A Memoir of Food, France and America

by Pierre Franey with Richard Flaste & Bryan Miller

Pub Date: April 1st, 1994
ISBN: 0-394-58600-X
Publisher: Knopf

Franey, recently retired from his New York Times and syndicated food column, looks back with clarity, precision, and considerable charm on his Burgundy childhood in a food-centered family; his rigorous training in Paris eateries (after leaving home and school forever at 14); and his American career as a French chef making his name in restaurant kitchens, newspaper columns, cookbooks, and television series. ``Anyone who has ever tried to cook well knows that about 50 percent of the job is focus, the willingness to concentrate,'' Franey notes. His own ability to focus on the details of food preparation combines with the specificity of his recollections to make his memoir solidly evocative.
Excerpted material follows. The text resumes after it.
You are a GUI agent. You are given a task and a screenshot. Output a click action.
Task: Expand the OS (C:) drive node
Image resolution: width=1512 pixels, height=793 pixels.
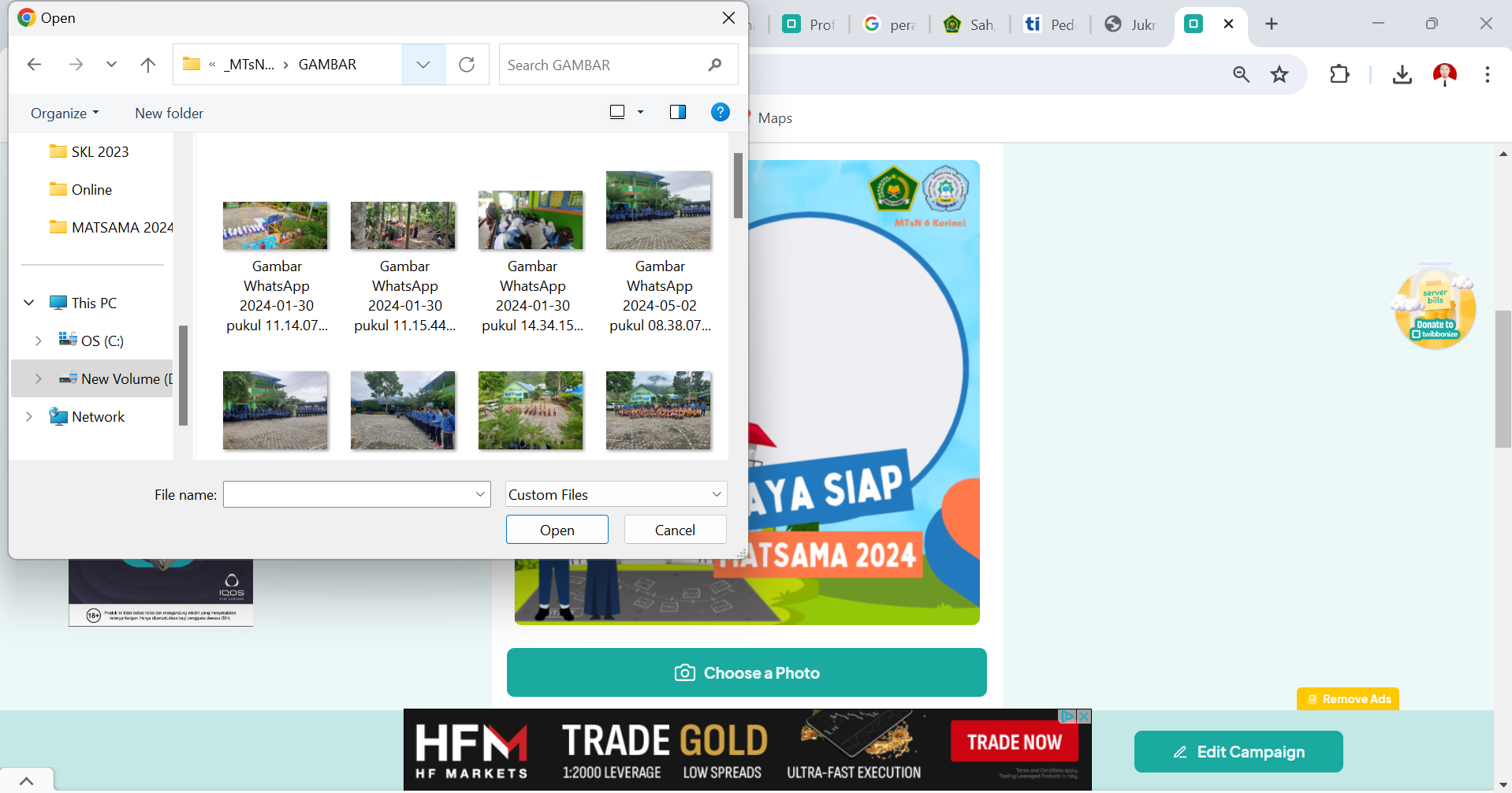point(38,341)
Still fresh in his mind's eye, it seems, are the fish he caught and cooked for family lunches when he was eight and even the ingenious devices he and his friends used to catch their prey. He recalls the elaborate dishes (including a boned, stuffed turbot soufflÇ) that, as a teenage apprentice, he ``felt I had to master if I was ever going to be anybody.'' And he still remembers his ``effervescent elation'' on entering New York harbor as a fairly lowly member of the hierarchy tapped to staff the French pavilion's kitchen at the 1939 World's Fair. Franey's independent nature informs his story's more dramatic moments: his surprisingly successful defiance of orders in the US Army during World War II; his resignation, after 20 years at New York's regal Pavillon restaurant, following a dispute with owner/manager Henri SoulÇ; his painful split with New York Times food man Craig Claiborne after years as an uncredited partner in Claiborne's restaurant reviews and recipe columns. (``I think about him all the time, even now.'') Franey has little to say about his marriage or his personal life in America, if he has had one apart from food and cooking. But his memoir of kitchens past is enlivened with anecdotes and personality sketches and peppered with authoritative parenthetical tips on culinary procedure. Unlike his more recent, eclectic ``60- Minute Gourmet'' entries, the 100 appended recipes, many tied to events reported in the book, are mostly French, though trimmed for current lower-fat standards. And he explains how the others are grounded in the cuisine he knows and does best. (Book-of-the-Month- Club Alternate Selection)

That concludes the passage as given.